WHAT YOU HAVE TO DO —
From the line containing "Task: Select the active 1 år tab" onward to the last line of the data below, copy each line exactly and add nothing.
- - -
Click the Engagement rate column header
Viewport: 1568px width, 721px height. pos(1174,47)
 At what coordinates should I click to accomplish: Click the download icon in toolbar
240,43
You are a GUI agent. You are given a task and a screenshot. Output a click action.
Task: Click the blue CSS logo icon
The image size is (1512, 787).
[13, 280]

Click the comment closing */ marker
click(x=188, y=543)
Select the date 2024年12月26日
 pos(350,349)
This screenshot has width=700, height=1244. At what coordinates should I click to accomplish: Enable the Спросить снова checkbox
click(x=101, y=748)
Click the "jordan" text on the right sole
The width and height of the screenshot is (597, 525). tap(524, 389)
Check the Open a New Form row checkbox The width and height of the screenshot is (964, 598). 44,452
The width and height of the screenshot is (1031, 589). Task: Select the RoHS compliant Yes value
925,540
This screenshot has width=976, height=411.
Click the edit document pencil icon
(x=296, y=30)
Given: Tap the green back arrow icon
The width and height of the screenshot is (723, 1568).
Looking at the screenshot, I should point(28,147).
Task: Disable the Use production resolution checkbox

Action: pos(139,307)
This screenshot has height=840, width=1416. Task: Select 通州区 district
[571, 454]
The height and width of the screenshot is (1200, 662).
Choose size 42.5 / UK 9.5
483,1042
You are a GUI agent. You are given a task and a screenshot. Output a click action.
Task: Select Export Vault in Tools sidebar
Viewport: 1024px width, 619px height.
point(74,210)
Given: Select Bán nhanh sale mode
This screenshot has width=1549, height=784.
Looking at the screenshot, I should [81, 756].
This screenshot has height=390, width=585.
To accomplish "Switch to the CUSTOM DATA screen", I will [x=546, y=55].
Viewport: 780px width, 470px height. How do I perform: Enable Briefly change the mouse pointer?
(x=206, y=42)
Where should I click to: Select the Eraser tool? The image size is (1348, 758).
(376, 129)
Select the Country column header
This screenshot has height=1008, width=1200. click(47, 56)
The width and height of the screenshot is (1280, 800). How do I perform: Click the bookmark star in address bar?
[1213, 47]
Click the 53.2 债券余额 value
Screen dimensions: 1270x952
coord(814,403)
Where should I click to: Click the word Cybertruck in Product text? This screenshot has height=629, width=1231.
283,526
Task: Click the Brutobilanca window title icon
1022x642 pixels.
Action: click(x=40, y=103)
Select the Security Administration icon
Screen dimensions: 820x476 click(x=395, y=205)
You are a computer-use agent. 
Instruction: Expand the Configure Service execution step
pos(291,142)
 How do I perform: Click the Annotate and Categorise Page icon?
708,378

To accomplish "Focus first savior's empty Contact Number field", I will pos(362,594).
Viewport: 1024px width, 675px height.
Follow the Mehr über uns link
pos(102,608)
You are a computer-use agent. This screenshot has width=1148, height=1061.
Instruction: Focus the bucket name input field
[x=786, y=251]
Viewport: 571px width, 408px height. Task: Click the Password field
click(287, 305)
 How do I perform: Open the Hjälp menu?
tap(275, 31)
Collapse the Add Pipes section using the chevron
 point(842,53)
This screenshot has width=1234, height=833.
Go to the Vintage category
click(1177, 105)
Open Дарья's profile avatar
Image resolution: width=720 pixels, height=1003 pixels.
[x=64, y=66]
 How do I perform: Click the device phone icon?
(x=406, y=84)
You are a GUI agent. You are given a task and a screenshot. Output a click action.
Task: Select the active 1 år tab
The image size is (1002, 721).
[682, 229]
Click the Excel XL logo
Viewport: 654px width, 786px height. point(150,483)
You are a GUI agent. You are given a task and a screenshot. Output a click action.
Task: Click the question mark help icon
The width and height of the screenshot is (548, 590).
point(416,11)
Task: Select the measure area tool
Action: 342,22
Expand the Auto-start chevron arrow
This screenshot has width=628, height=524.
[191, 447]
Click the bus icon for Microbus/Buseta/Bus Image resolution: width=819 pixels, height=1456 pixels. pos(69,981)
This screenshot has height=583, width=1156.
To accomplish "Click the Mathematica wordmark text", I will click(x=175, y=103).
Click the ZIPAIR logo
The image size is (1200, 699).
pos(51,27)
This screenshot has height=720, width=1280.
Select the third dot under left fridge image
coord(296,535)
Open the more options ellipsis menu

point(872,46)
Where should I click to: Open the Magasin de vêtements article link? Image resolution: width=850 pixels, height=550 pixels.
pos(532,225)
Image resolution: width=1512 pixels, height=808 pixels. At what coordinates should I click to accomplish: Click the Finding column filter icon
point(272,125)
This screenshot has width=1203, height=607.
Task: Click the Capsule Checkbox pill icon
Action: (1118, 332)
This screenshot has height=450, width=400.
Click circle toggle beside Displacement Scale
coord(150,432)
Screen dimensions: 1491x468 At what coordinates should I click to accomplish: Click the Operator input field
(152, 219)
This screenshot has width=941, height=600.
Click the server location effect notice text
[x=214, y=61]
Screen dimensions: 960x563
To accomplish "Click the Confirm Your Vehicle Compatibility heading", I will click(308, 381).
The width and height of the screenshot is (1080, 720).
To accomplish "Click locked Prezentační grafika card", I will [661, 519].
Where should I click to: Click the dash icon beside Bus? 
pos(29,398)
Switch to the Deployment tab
- - -
RESPONSE TO THIS EXERCISE —
Task: Select the active 1 år tab
The image size is (1002, 721).
[682, 229]
Click the Excel XL logo
Viewport: 654px width, 786px height. point(150,483)
You are a GUI agent. You are given a task and a screenshot. Output a click action.
Task: Click the question mark help icon
The width and height of the screenshot is (548, 590).
point(416,11)
Task: Select the measure area tool
Action: 342,22
Expand the Auto-start chevron arrow
This screenshot has width=628, height=524.
[191, 447]
Click the bus icon for Microbus/Buseta/Bus Image resolution: width=819 pixels, height=1456 pixels. pos(69,981)
This screenshot has height=583, width=1156.
To accomplish "Click the Mathematica wordmark text", I will click(x=175, y=103).
Click the ZIPAIR logo
The image size is (1200, 699).
pos(51,27)
This screenshot has height=720, width=1280.
Select the third dot under left fridge image
coord(296,535)
Open the more options ellipsis menu

point(872,46)
Where should I click to: Open the Magasin de vêtements article link? Image resolution: width=850 pixels, height=550 pixels.
pos(532,225)
Image resolution: width=1512 pixels, height=808 pixels. At what coordinates should I click to accomplish: Click the Finding column filter icon
point(272,125)
This screenshot has width=1203, height=607.
Task: Click the Capsule Checkbox pill icon
Action: (1118, 332)
This screenshot has height=450, width=400.
Click circle toggle beside Displacement Scale
coord(150,432)
Screen dimensions: 1491x468 At what coordinates should I click to accomplish: Click the Operator input field
(152, 219)
This screenshot has width=941, height=600.
Click the server location effect notice text
[x=214, y=61]
Screen dimensions: 960x563
To accomplish "Click the Confirm Your Vehicle Compatibility heading", I will click(308, 381).
The width and height of the screenshot is (1080, 720).
To accomplish "Click locked Prezentační grafika card", I will [661, 519].
Where should I click to: Click the dash icon beside Bus? 
pos(29,398)
Switch to the Deployment tab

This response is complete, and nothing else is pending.